*** MATERIAL FOR THIS EXERCISE ***

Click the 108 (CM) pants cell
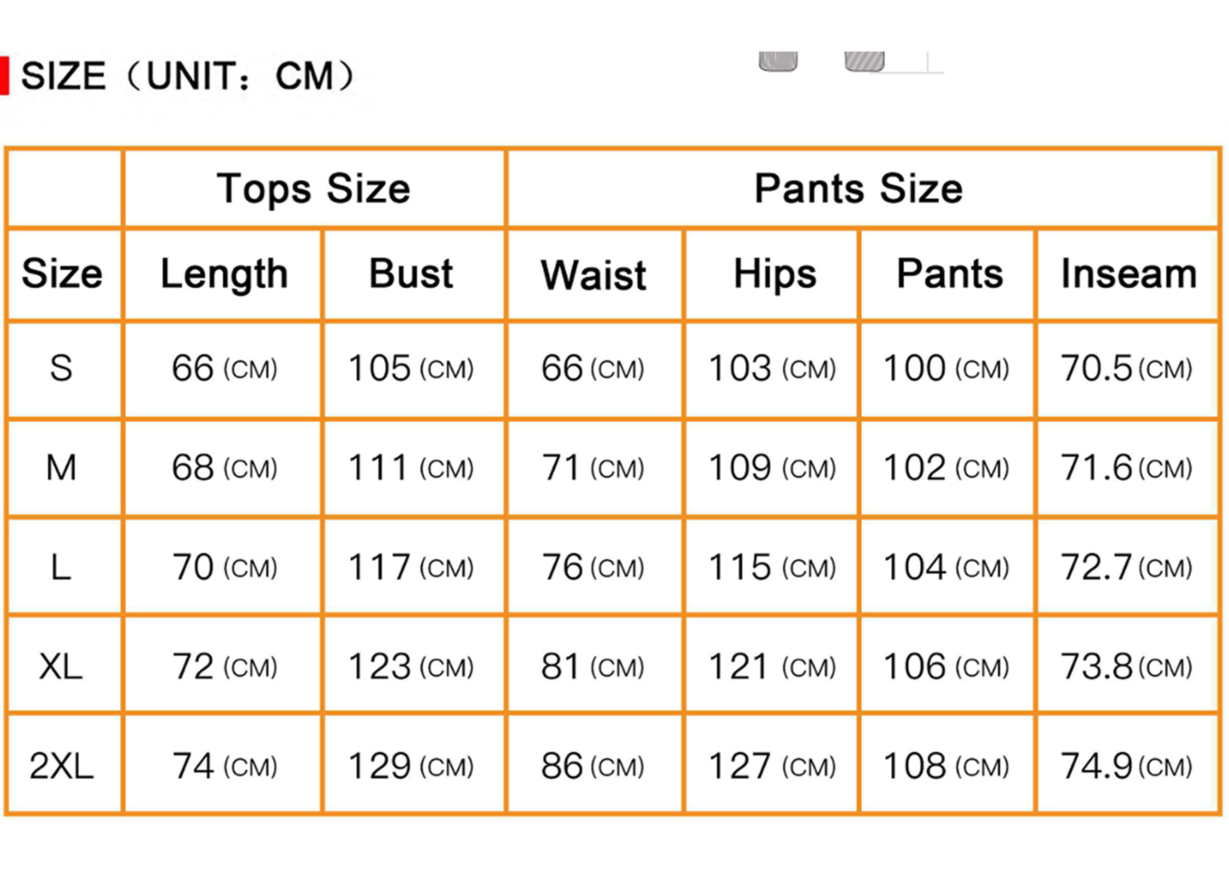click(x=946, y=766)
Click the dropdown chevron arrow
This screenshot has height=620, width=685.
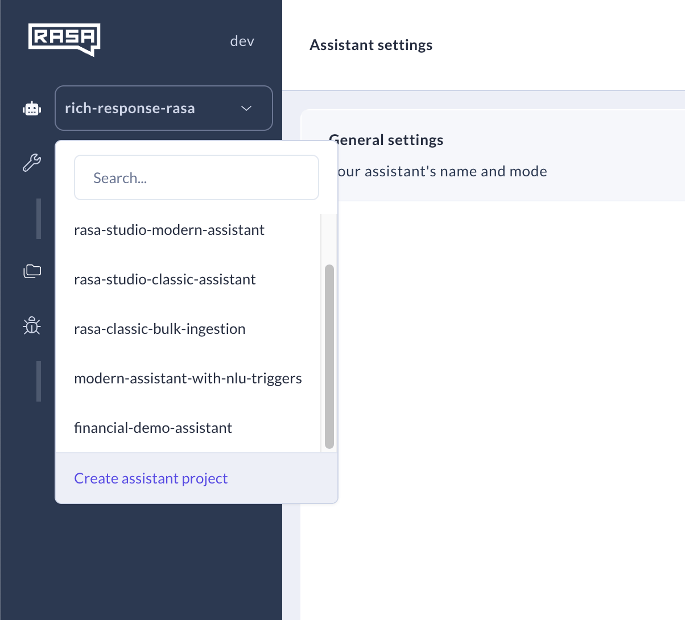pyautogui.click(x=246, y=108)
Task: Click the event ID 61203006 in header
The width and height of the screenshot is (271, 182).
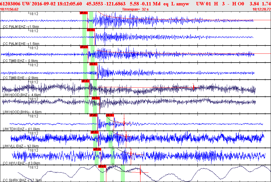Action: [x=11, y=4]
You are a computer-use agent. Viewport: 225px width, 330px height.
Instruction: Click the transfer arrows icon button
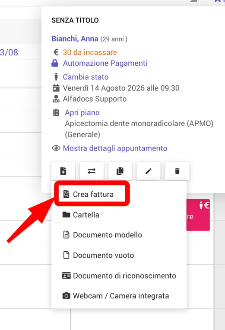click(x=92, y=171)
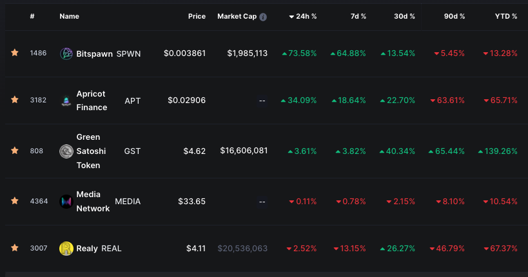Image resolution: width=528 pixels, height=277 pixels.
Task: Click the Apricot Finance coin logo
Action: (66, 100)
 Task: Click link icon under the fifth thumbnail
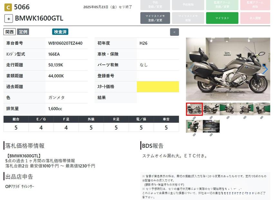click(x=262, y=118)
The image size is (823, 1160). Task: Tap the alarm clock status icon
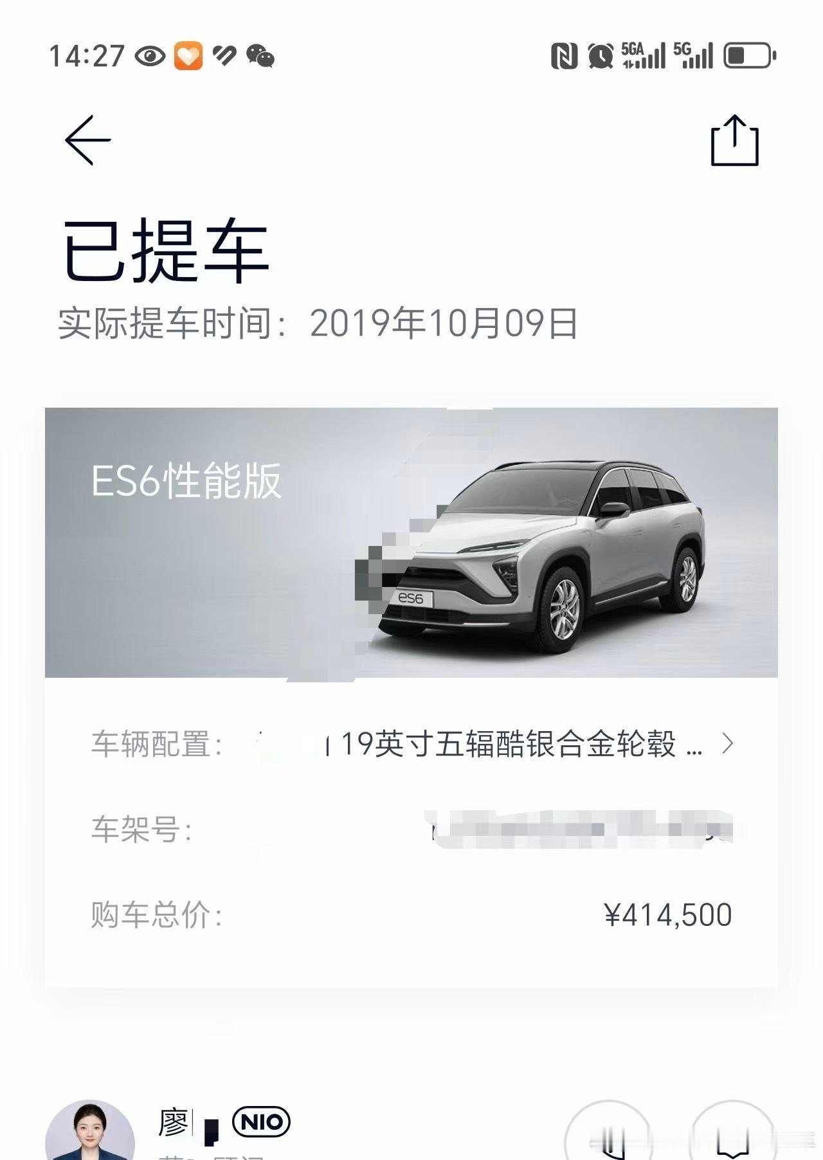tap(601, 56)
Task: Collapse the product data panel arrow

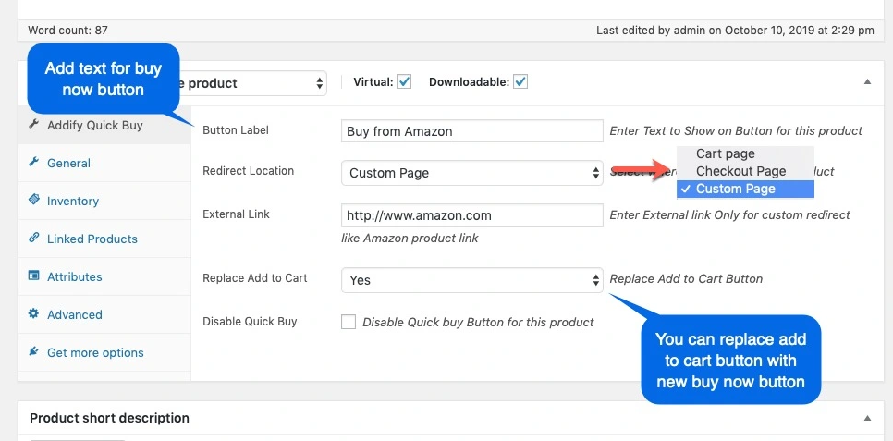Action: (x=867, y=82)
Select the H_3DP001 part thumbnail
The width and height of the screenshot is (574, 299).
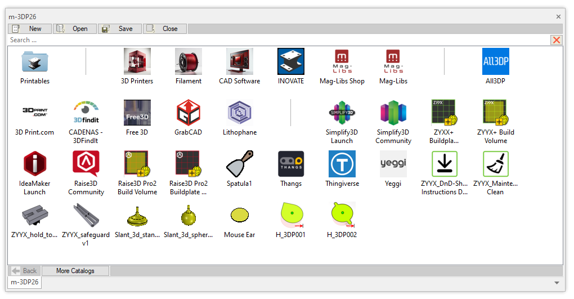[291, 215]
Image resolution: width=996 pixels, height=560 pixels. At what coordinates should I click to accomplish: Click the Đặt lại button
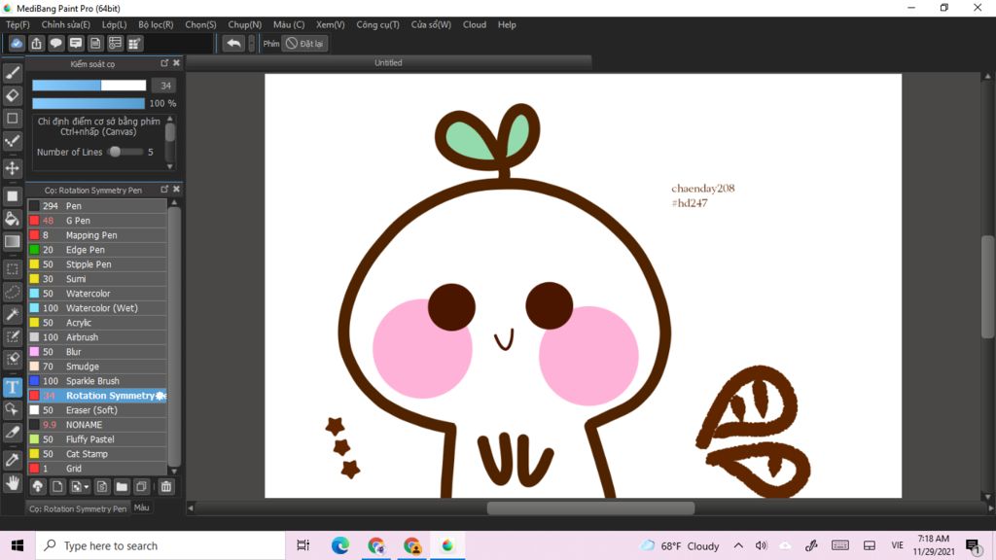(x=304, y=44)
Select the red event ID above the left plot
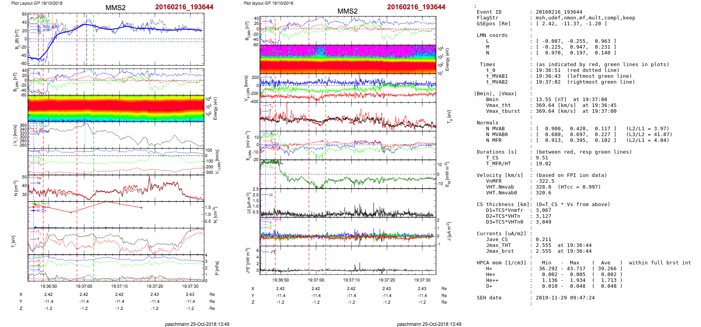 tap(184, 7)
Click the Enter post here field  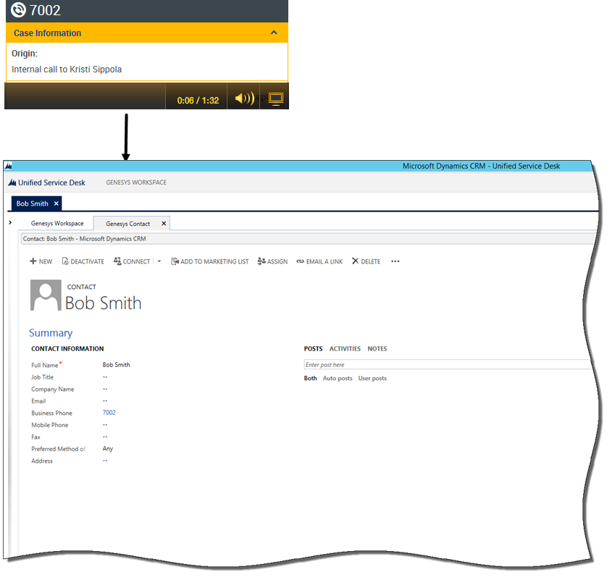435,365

*** End of MATERIAL FOR THIS EXERCISE ***

• [WORK REQUIRED]: Text only, no pictures: please print exactly the lines above from the line with "The width and height of the screenshot is (271, 182)." up to and including the line with "You are a computer-use", and nothing else.

• [OUTPUT]:
The width and height of the screenshot is (271, 182).
Action: [x=11, y=4]
You are a computer-use agent. Viewport: 225px width, 330px height.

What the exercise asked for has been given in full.